In a longer piece entitled “When You’re Down by the River,” Christopher Lewis explores writing in second person, allowing the reader to become a part of the story while he or she grapples with dealing with divorced parents and the father’s new love interest. The story forces the reader into difficult situations surrounding human nature and the dysfunctional family unit. For example, Lowe gives us lines like “you pretend not to hear the sounds Rachel makes or the last, hard grunt that comes from your father.” While we are highly uncomfortable, it is at this point that the reader knows they will not get a cliché happy ending, and we are satisfied with that. Lowe leaves us (the reader and character of the story) wishing the river would “carry you out into that faster water.”

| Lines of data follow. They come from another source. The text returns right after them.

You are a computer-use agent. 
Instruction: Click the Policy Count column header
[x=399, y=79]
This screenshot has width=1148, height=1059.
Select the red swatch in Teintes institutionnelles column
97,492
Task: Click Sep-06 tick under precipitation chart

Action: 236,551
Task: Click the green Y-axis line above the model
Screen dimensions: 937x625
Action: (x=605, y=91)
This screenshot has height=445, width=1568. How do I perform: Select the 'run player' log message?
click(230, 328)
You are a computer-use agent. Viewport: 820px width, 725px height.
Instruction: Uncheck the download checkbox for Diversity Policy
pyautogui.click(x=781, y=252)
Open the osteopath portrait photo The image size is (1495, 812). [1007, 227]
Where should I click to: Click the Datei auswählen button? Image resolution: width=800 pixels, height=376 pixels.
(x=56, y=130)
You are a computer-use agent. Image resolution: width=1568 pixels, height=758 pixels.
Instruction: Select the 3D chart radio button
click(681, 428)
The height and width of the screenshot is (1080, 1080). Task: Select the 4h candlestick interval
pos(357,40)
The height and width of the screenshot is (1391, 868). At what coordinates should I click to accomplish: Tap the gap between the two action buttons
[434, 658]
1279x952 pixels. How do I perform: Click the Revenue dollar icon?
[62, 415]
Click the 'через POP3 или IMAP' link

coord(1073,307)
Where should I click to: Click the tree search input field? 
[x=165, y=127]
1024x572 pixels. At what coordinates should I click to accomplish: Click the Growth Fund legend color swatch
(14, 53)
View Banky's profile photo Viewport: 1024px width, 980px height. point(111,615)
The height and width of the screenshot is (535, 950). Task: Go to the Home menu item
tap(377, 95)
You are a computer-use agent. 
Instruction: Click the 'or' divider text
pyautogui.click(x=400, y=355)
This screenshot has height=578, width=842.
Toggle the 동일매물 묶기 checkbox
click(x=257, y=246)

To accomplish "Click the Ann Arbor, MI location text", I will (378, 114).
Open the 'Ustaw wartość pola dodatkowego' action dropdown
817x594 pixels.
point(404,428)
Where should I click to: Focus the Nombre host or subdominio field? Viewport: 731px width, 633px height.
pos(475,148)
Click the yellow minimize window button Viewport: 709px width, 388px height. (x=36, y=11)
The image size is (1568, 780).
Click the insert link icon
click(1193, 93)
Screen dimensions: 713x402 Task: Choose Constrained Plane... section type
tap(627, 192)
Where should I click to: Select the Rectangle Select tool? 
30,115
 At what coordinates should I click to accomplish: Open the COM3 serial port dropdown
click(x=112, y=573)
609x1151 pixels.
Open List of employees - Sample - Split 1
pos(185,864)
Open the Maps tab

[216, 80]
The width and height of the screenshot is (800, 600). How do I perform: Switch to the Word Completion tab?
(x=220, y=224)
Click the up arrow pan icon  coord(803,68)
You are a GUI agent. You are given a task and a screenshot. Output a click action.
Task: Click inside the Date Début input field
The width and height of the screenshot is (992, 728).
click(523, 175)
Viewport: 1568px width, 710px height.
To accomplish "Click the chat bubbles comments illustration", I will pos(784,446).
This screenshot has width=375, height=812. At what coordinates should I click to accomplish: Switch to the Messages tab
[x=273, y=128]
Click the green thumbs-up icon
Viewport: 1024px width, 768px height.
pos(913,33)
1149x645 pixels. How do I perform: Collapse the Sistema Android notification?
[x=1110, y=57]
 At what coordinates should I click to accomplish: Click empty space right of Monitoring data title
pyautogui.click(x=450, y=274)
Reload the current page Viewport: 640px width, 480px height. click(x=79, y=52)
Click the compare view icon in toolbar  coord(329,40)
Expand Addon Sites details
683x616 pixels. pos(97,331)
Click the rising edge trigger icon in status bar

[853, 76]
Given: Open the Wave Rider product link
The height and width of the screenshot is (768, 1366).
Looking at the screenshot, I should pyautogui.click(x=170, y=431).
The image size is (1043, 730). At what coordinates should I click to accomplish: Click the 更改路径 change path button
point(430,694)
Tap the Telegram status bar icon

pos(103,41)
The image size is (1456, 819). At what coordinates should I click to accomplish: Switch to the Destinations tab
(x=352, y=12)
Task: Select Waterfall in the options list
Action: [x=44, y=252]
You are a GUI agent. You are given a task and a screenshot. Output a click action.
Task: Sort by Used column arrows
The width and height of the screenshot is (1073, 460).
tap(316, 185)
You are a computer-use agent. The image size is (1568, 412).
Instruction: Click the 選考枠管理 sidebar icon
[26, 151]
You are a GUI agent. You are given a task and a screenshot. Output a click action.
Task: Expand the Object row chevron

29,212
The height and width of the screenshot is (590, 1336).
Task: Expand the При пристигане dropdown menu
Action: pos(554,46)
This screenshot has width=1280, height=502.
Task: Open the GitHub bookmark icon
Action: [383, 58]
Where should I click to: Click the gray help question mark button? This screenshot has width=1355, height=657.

While I only mentioned several of my favorite poems and short stories, this issue includes a variety of styles and many other strong pieces by Joey R. Poole, Keith Kopka, M. E. Silverman, Noel Sloboda, John Warner Smith, Mary Bess Dunn, and Robert Avery. Additionally, there are interviews: Forrest Anderson’s, “A Habit of Abstract Empathy: An Interview with Holly Goddard Jones” as well as Jessica Pitchford’s interview “Scissors and Glue: A Conversation with Jill McCorkle.”[www.pembrokemagazine.com]


Reviewer bio: Samantha Riley is a first year graduate student of the MA in Writing program at Coastal Carolina University. She graduated in 2014 with her B.A in English. Upon graduating from her current program she plans on continuing her education and getting her PhD in Composition and Rhetoric.